But, thanks to commenter CCostin, I learned that California law takes a different approach as to point 2 above (though it’s the same as to points 1 and 3). California Evidence Code § 913 expressly states,
(a) If in the instant proceeding or on a prior occasion a privilege is or was exercised not to testify with respect to any
matter, or to refuse to disclose or to prevent another from disclosing any matter, neither the presiding officer nor counsel may comment thereon, no presumption shall arise because of the exercise of the privilege, and the trier of fact may not draw any inference therefrom as to the credibility of the witness or as to any matter at issue in the proceeding.(b) The court, at the request of a party who may be adversely affected because an unfavorable inference may be drawn by the jury because a privilege has been exercised, shall instruct the jury that no presumption arises because of the exercise of the privilege and that the jury may not draw any inference therefrom as to the credibility of the witness or as to any matter at issue in the proceeding.

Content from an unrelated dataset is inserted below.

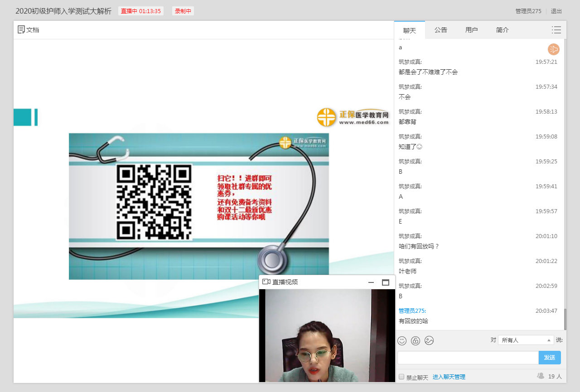The height and width of the screenshot is (392, 580).
Task: Switch to the 公告 tab
Action: (440, 30)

This by its terms applies equally to civil and criminal cases (see People v. Holloway (2004)). And, because the National Abortion Federation’s claims are mostly California law claims, California privilege law wold apply (see Federal Rule of Evidence 501). And that includes rules barring drawing adverse inferences from privilege claims, as the Ninth Circuit specifically held as to a similar Alaska rule in Home Indem. Co. v. Lane Powell Moss & Miller (9th Cir. 1995):
Lane Powell argues that Alaska Rule of Evidence 512, which prohibits negative inferences from a witness’s claim of privilege and which allows the court to instruct the jury not to draw such inferences from claims of privilege, is not a law of privilege because it “has nothing to do with how the privilege is ‘determined.'” Therefore, according to Lane Powell, state rules which do not govern specifically how privileges are determined are outside the scope of Fed.R.Evid. 501 and inapplicable in diversity cases.We believe, however, that Alaska’s law of privilege does include Rule 512 even though Rule 512 does not explicitly address how privileges are determined. Rule 512 is contained in the chapter of the Alaska Rules of Evidence which is specifically entitled “Privileges.” It is part and parcel of Alaska’s entire body of privilege law. Merely because the rule pertains to the drawing of inferences from privileges does not mean Fed.R.Evid. 501’s mandate to apply state privilege law is inapplicable. Fed.R.Evid. 501 “dictates that we look to state law to determine whether a court must allow a jury to draw a negative inference from a party’s invocation of a privilege.”Therefore, we find that the district court properly applied Alaska Rule of Evidence 512 in barring Lane Powell from raising negative inferences before the jury based on Home’s assertion of the attorney-client privilege and in instructing the jury not to draw such inferences.
But here’s a complication (on top of a complication on top of a complication): This only applies to those parts of the lawsuit that are based on California law. Part is based on Maryland law, because some of the surreptitious videorecording took place in Maryland, and Maryland evidence law does allow adverse inferences in civil cases based on a witness’s taking the Fifth (see Windesheim v. Larocca (Md. 2015)). And part is based on federal law; federal law likewise allows such adverse inferences in civil cases, as I noted in my original post.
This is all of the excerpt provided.